**Goal:** Put the lines below into a JSON list of strings, one string for each line, starting at the line that contains "You are a GUI" and ending at the last line, both included. Skip blank lines and leave the pictures out.

┌─ Excerpted records

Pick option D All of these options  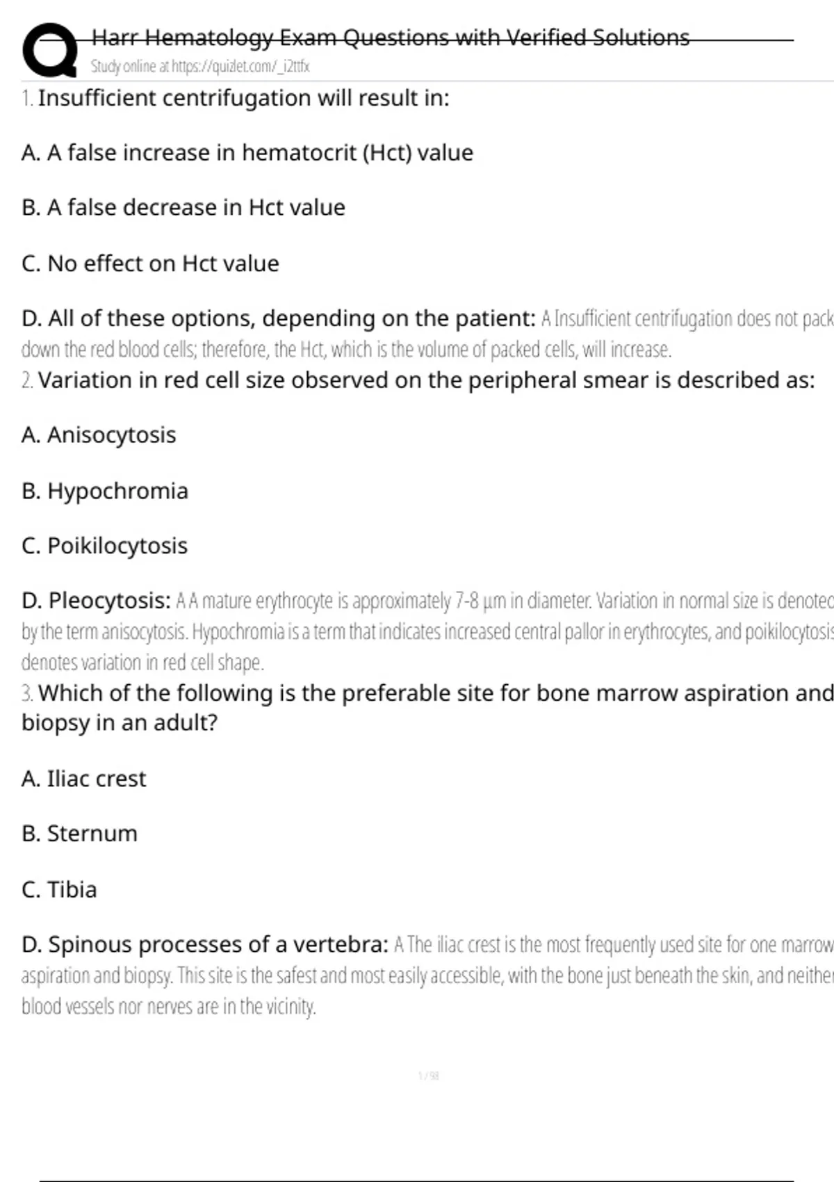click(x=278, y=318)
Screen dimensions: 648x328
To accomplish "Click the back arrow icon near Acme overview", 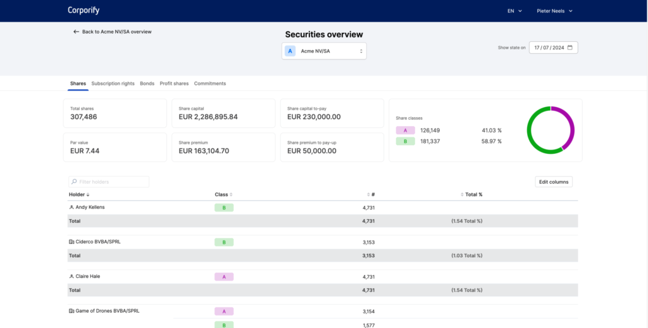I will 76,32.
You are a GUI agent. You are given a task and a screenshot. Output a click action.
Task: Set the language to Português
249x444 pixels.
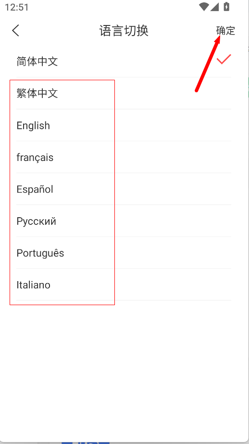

└─

**Answer to this problem:**
[
  "You are a GUI agent. You are given a task and a screenshot. Output a click action.",
  "Task: Set the language to Português",
  "249x444 pixels."
]